**Saved data entries:**

::::::::::

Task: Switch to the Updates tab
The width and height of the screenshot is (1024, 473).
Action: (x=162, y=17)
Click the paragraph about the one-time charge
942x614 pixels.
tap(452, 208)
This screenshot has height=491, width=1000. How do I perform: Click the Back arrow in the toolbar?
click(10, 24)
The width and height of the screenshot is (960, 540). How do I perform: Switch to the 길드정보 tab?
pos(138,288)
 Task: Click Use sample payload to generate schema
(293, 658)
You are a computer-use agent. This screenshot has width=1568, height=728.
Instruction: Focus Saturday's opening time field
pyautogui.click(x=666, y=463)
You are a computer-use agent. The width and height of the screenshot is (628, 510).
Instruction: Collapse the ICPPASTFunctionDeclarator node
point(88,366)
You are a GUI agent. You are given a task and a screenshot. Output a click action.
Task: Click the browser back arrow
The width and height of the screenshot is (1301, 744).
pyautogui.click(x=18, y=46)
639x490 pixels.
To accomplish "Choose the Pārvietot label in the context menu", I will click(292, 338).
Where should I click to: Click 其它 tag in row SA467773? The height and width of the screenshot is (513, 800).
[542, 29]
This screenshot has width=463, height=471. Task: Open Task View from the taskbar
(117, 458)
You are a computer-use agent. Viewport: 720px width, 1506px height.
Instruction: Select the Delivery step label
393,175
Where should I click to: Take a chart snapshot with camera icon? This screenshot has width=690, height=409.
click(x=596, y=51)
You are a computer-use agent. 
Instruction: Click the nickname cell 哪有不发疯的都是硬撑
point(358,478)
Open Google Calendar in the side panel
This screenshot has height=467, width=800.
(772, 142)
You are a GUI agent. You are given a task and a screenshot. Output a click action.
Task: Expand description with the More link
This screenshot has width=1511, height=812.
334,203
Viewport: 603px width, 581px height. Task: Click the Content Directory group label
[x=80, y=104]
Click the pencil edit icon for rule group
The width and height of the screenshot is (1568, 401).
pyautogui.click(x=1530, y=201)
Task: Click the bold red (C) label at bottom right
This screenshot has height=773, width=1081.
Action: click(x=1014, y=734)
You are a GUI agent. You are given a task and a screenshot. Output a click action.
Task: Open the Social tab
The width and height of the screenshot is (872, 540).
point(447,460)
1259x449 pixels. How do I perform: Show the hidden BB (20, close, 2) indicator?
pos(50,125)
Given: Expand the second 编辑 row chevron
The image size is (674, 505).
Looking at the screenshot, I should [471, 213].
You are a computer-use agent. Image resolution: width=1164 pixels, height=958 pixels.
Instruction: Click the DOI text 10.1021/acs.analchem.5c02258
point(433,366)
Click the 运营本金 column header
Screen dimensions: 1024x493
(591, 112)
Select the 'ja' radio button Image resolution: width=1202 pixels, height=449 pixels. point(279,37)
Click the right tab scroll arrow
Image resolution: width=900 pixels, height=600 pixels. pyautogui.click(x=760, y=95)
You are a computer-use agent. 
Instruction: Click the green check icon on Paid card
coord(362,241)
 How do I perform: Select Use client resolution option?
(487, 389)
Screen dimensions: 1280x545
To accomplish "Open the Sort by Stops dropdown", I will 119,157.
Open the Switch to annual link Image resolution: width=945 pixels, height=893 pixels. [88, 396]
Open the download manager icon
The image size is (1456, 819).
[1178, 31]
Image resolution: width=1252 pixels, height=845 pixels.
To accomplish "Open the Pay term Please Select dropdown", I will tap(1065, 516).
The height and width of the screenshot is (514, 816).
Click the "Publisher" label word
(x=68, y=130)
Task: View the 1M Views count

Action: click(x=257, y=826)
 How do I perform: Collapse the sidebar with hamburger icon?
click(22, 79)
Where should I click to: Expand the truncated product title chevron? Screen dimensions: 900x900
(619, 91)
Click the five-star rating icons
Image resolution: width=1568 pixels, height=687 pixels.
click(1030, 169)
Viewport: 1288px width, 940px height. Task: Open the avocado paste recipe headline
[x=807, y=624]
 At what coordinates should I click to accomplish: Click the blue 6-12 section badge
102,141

::::::::::

Give back, unchanged, every line from the one with "Click the right tab scroll arrow" to the end of the entries above.

**Solution to the problem:**
Click the right tab scroll arrow
Image resolution: width=900 pixels, height=600 pixels. pyautogui.click(x=760, y=95)
You are a computer-use agent. 
Instruction: Click the green check icon on Paid card
coord(362,241)
 How do I perform: Select Use client resolution option?
(487, 389)
Screen dimensions: 1280x545
To accomplish "Open the Sort by Stops dropdown", I will 119,157.
Open the Switch to annual link Image resolution: width=945 pixels, height=893 pixels. [88, 396]
Open the download manager icon
The image size is (1456, 819).
[1178, 31]
Image resolution: width=1252 pixels, height=845 pixels.
To accomplish "Open the Pay term Please Select dropdown", I will tap(1065, 516).
The height and width of the screenshot is (514, 816).
Click the "Publisher" label word
(x=68, y=130)
Task: View the 1M Views count

Action: click(x=257, y=826)
 How do I perform: Collapse the sidebar with hamburger icon?
click(22, 79)
Where should I click to: Expand the truncated product title chevron? Screen dimensions: 900x900
(619, 91)
Click the five-star rating icons
Image resolution: width=1568 pixels, height=687 pixels.
click(1030, 169)
Viewport: 1288px width, 940px height. Task: Open the avocado paste recipe headline
[x=807, y=624]
 At what coordinates should I click to accomplish: Click the blue 6-12 section badge
102,141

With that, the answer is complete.